*** Text section ***
The instructions for submission and development are provided in more detail in Homework 0.

There are no grace days for project submission! So submit early and often.

That’s it. You are done with your Final Project!

Grading of Final Project Work

The final projects for this course will be graded using the following criteria:

  • Originality
  • Substance (amount of work done for the project)
  • Well documented use of prior results from research papers
  • Clarity of the writing, code and documentaiton quality
  • Quality of experimental design
  • Quality of evaluation and results
  • Theoretical insights / Practical insights
  • Group work (did the group work effectively together)
  • Overall score (based on the above criteria, but can include other factors like overall polish or creativity)

Project Grading Framework

The project marks are distributed as follows:

  • Proposal. Project proposal. 20 marks (see the section on Project Proposal for grading details)
  • Milestone. Description of progress and project plans. 20 marks (see the section on Project Milestone for grading details)
  • Work. Work done in the project. Results obtained. 14 marks (see the section on Grading of the Final Project Work for grading details)
  • Report. Description and analysis of what was done. 26 marks (see the section on Project Write-up for grading details)
  • Poster. Performance at the online poster session and presentation quality. 20 marks (for video and presentation)
*** Collected material ***
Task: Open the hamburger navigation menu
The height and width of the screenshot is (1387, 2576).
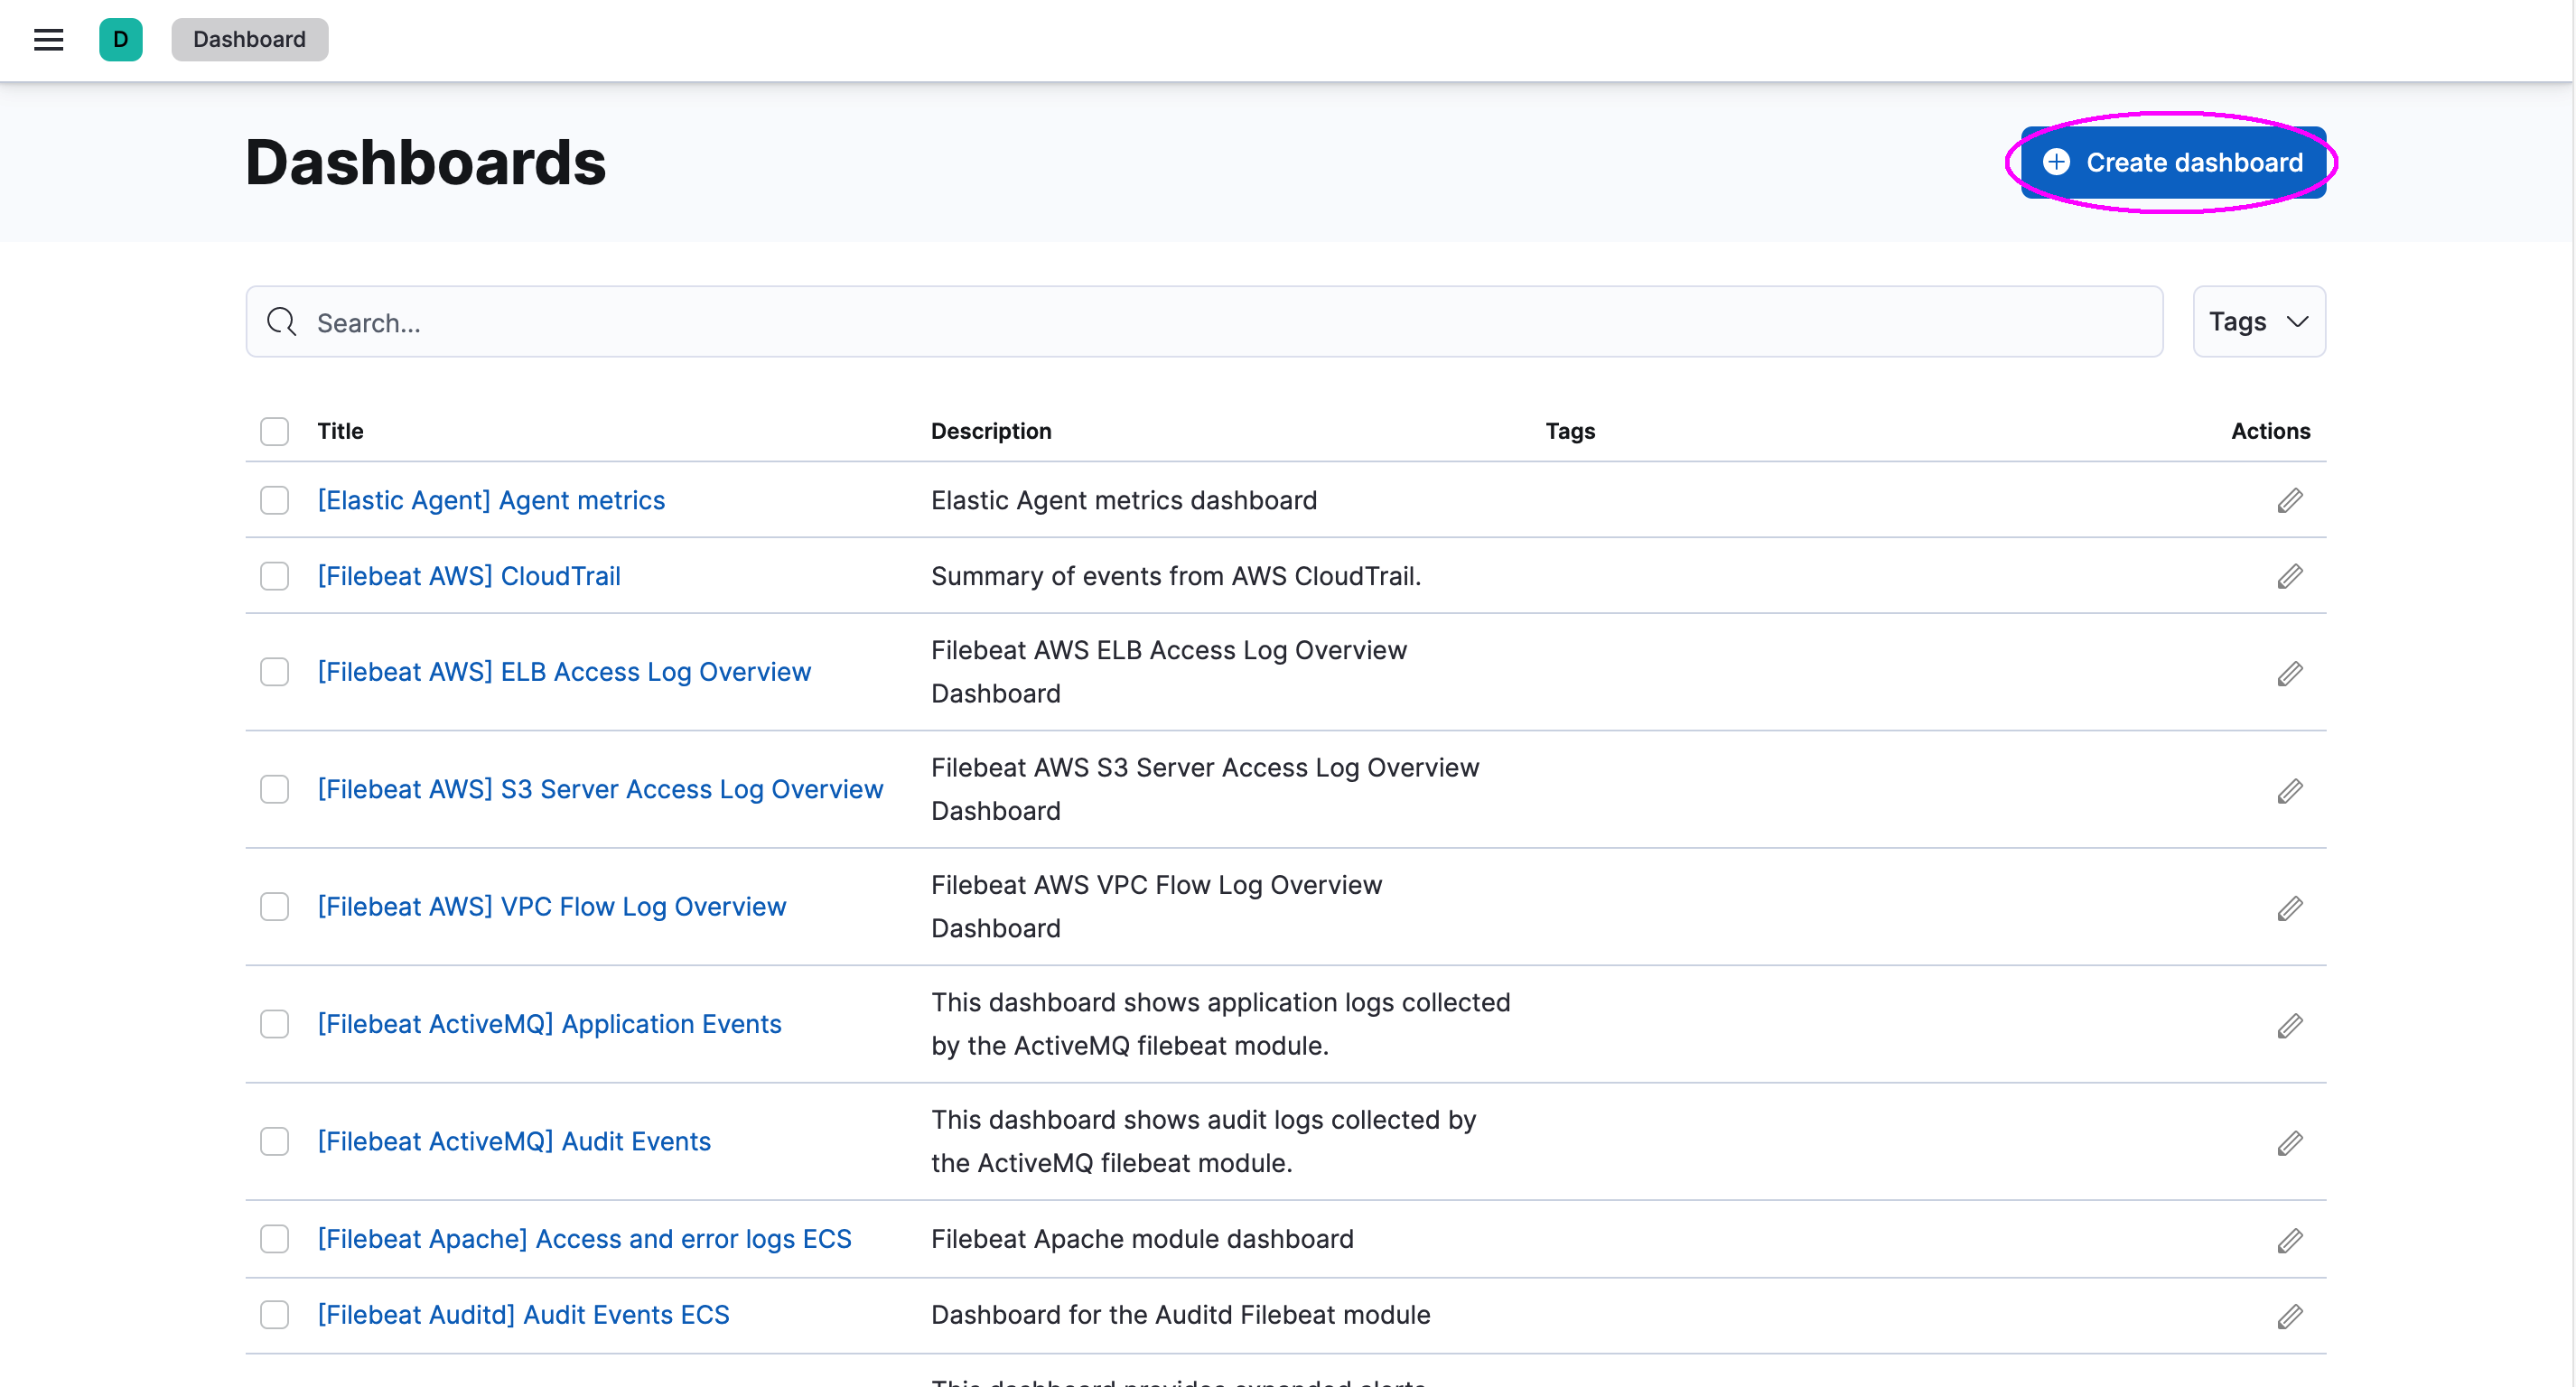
***
Set tasks:
1 - According to the project grading text, how many marks does the report receive?
2 - Transcribe the project grading text starting at "Project Grading Framework" and ending at "Write-up for grading details)".

Final answers:
1 - 26 marks

2 -
Project Grading Framework

The project marks are distributed as follows:

  • Proposal. Project proposal. 20 marks (see the section on Project Proposal for grading details)
  • Milestone. Description of progress and project plans. 20 marks (see the section on Project Milestone for grading details)
  • Work. Work done in the project. Results obtained. 14 marks (see the section on Grading of the Final Project Work for grading details)
  • Report. Description and analysis of what was done. 26 marks (see the section on Project Write-up for grading details)